In Waterloo Region, as in most of Canada, although there is support for the Green Party, there are no elected Green MPs. This does not mean there is no support for the Greens, it just means there isn’t enough support to elect many Greens when votes cast for Green Party Candidates aren’t as powerful as votes cast for bigger parties. That’s what’s wrong with Canada’s electoral system in a nutshell:
Some votes count more than others,
but most votes don’t count at all.
In spite of the grievous unfairness of Canada’s winner-take-all electoral system, there are Green supporters all across Canada. And while the dropping vote share for Green candidates seems to suggest the party is losing support, the reverse is true. Unfortunately all too often, too many would be Green voters chose to vote strategically for a candidate they don’t actually want to elect, to prevent one they really hate from winning the seat. This isn’t just bad for the Green Party, it’s bad for all Canadians, because the parliament that results fails to reflect the intentions of most voters.
Even though we have no Green MP in Waterloo Region (or even Ontario), we held our own Community Dialogue. Ours was not a partisan event, and we did attract non-Greens, but it shouldn’t be surprising to anyone that an overwhelming majority of those in attendance supported adopting some form of Proportional Representation.
One young woman in my small group dialogue told us that her 2015 vote had actually elected someone for the very first time. But instead of making her feel good, it left her feeling hollow because now she has an MP she didn’t want that she helped elect. When our votes don’t count, how can anyone count on getting the government policy we want?
A group of Liberals in the Conservative Brantford-Brant held their own multipartisan Community Dialogue Event, inviting our own Temara Brown to participate. And the sitting Conservative MP attended as well.
One good thing is that a majority of Canadian voters (that is to say, those sixty-something % of eligible voters who voted) voted for candidates and parties that supported electoral reform. Since the Liberals promised an end to First Past The Post elections, and Mr. Trudeau promised to make every vote count, we’ve had a whirl wind Parliamentary electoral reform Consultation. Thousands of Canadians have participated across Canada, and everything we hear suggests predominent support for Proportional Representation.

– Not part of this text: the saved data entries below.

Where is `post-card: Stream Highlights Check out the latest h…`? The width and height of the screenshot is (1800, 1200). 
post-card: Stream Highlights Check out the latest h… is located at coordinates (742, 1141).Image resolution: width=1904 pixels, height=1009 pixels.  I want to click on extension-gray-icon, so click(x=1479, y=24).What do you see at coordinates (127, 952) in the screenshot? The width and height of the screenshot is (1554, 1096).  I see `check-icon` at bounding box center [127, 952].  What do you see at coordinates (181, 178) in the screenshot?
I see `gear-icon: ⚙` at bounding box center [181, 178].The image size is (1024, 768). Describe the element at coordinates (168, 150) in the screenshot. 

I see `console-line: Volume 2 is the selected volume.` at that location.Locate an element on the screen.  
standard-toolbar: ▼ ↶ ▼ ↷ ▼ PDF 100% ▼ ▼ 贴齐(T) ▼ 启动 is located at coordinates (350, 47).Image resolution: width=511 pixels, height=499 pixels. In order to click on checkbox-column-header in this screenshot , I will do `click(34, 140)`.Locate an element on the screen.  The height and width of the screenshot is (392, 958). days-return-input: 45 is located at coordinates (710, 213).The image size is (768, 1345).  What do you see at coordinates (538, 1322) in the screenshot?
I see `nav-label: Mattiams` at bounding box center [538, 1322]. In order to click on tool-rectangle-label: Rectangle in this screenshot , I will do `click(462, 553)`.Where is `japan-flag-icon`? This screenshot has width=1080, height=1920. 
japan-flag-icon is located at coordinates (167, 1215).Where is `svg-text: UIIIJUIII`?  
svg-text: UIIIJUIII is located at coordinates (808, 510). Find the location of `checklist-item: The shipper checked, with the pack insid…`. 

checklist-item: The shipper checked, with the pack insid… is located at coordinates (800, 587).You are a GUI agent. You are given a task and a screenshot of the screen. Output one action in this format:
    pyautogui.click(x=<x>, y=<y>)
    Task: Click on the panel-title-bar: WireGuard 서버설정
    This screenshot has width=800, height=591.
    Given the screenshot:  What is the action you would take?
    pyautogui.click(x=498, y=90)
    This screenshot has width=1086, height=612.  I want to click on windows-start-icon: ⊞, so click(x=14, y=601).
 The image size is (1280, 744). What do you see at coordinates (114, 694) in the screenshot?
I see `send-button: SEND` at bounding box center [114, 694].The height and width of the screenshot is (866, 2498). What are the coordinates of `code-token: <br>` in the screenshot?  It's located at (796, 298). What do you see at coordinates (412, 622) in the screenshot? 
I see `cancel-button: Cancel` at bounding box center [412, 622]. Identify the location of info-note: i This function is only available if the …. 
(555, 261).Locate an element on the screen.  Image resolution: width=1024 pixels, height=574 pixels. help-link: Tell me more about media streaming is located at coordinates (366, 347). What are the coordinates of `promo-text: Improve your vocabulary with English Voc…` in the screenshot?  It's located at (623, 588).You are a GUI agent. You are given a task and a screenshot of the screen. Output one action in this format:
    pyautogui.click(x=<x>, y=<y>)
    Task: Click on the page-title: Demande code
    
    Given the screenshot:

And now the all party ERRÉ (Electoral Reform Reforme Électorale) Special Committee on Electoral Reform has begun deliberating over everything they’ve heard, from the experts as well as public input. The problem is that comments made by Prime Minister Trudeau and Minister Monsef sound as though the Government is beginning get cold feet. It is, after all, hard to get a government that won majority power with a minority of votes under a First Past The Post system to adopt a system of Proportional Representation that will limit their power to what they earn in votes.
We need to encourage the ERRÉ Committee to work toward a truly fair system ~ and that can only mean some form of Proportional Representation. We can let the ERRÉ Committee what we want by writing to them ourselves. The folks at Fair Vote Canada have made this easier for us with their automated tool that will send a letter urging the committee to recommend PR.
NOTES: Although it may look like it, you do *not* have to make a donation to Fair Vote unless you wish to. After your message is sent just close the browser tab. If you choose to use the FVC tool, bear in mind doing so will give Fair Vote Canada your contact info. [Every time you give anyone your contact info online there is always a chance they will keep it so they can contact you in future. If you are concerned about these things, you can still borrow useful bits from their letter and make your own that you send directly to:
Special Committee on Electoral Reform
Sixth Floor, 131 Queen Street
House of Commons
Ottawa ON K1A 0A6
The best part is we don’t have to send Fair Vote’s letter. You can start with it, or edit it to say whatever you like, or start completely from scratch. No matter how you choose to get it done, it certainly can’t hurt to remind the Committee and the Government that we are still watching, and, more importantly waiting to see what Canadian Proportional Representation will look like.